**Votre travail**
1. Résumez en deux phrases le texte sur la confession.
2. D'après le texte sur la confession, pour quelle raison saint Augustin juge-t-il la confession nécessaire ?

**Document**
○ ○ ○ ○
De ce que je viens de dire il vous est aisé de voir une grande vérité, bien propre à vous consoler et à vous donner du courage : c’est que votre conduite est une vraie confession devant Dieu et devant les hommes. Si la confession doit précéder l’absolution, ici votre conduite doit précéder les grâces de sainteté ou de justice que Dieu nous dispense, et c’est une confession publique et continuelle. La confession est nécessaire, dit saint Augustin, parce qu’elle renferme la condamnation du péché, ici nous le condamnons d’une manière si publique et si solennelle qu’elle est connue de toute la terre et cette condamnation, qui est cause que nous ne pouvons approcher d’un prêtre, n’est-elle pas plus méritoire qu’une accusation de péché particulière et faite en secret ? N’est-elle pas plus satisfactoire et plus édifiante ? La confession secrète de nos péchés au prêtre nous coûtait peu et celle que nous faisons aujourd’hui est soutenue par le sacrifice général de nos biens, de notre liberté, de notre repos, de notre réputation et peut-être même de notre vie !
La confession que nous faisons au prêtre n’était guère utile qu’à nous, au lieu que celle que nous faisons à présent est utile à nos frères et peut servir à toute l’Eglise. Dieu nous fait, tout indignes que nous sommes, la grâce de vouloir Se servir de nous pour montrer que c’est un crime énorme d’offenser la vérité et la justice, et notre voix sera d’autant plus intelligible que nous souffrirons de plus grands maux avec plus de patience.
○ ○ ○ ○
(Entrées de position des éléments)
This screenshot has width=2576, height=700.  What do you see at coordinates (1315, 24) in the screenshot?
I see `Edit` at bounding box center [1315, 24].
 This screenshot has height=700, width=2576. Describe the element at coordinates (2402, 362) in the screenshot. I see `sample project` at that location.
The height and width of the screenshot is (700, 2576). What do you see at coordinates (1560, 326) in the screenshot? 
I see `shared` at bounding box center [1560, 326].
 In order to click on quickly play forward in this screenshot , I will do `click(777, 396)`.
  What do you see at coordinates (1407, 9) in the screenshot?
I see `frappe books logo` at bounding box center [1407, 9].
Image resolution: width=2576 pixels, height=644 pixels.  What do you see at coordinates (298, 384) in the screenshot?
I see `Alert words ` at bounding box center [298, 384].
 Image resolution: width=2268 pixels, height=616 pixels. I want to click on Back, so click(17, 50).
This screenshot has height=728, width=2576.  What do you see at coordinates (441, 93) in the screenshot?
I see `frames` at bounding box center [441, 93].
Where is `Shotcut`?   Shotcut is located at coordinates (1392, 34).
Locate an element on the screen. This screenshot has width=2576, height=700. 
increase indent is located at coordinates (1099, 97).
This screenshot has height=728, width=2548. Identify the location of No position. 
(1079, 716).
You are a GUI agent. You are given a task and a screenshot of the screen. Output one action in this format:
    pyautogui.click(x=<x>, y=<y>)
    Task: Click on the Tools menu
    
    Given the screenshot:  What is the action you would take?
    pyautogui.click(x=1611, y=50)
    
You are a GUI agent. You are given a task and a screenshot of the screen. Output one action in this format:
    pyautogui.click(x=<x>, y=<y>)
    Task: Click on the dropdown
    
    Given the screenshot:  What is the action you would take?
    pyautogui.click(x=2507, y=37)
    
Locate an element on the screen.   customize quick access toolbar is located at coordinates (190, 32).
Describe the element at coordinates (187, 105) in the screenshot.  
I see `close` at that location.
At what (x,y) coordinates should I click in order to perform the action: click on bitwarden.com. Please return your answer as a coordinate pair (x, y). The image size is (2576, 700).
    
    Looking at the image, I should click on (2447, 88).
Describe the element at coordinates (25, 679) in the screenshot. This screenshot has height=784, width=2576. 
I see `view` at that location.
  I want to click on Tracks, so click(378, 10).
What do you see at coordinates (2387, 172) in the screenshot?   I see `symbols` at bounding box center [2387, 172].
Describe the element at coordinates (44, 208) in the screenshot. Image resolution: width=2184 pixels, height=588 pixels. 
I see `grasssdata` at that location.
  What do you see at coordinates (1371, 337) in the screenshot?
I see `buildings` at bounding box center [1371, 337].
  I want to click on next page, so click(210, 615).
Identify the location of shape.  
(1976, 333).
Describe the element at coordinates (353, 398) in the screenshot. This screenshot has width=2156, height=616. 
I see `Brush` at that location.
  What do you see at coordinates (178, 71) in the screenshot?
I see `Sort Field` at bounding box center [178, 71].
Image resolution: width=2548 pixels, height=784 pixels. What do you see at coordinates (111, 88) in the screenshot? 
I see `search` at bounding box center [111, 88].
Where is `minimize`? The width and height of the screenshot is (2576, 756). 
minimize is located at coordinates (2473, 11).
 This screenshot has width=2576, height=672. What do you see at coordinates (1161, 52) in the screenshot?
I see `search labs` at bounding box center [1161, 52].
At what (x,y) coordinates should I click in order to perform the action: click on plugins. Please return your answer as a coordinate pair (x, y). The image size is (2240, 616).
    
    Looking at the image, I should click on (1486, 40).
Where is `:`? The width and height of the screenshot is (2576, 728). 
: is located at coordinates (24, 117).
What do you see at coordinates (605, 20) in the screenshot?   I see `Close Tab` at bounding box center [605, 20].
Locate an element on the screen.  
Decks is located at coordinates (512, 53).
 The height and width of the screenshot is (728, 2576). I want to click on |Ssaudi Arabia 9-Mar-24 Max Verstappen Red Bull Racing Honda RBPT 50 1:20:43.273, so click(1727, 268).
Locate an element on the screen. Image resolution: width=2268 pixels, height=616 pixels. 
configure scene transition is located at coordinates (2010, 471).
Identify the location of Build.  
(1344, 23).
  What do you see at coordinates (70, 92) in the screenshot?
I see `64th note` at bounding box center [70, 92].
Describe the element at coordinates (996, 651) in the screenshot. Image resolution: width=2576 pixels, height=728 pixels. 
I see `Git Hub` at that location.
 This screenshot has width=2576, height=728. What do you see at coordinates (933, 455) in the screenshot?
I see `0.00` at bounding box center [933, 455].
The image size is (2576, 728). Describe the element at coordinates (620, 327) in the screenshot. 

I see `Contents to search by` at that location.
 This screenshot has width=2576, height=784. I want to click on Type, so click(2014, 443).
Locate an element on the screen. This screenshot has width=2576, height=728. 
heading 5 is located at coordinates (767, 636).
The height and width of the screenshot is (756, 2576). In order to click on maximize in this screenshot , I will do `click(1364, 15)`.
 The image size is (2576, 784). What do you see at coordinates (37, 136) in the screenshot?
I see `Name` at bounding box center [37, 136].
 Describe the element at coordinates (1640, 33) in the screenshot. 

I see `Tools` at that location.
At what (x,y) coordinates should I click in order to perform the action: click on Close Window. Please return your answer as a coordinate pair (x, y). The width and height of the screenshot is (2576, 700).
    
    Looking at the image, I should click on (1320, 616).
○ ○ ○ ○
**Réponses dans l'ordre**
1. La conduite de ceux à qui s'adresse le texte est présentée comme une confession publique et continuelle devant Dieu et devant les hommes, qui condamne le péché plus solennellement qu'une accusation faite en secret au prêtre. Soutenue par le sacrifice des biens, de la liberté, du repos, de la réputation et peut-être de la vie, cette confession est utile aux frères et peut servir à toute l'Église.

2. Parce qu'elle renferme la condamnation du péché.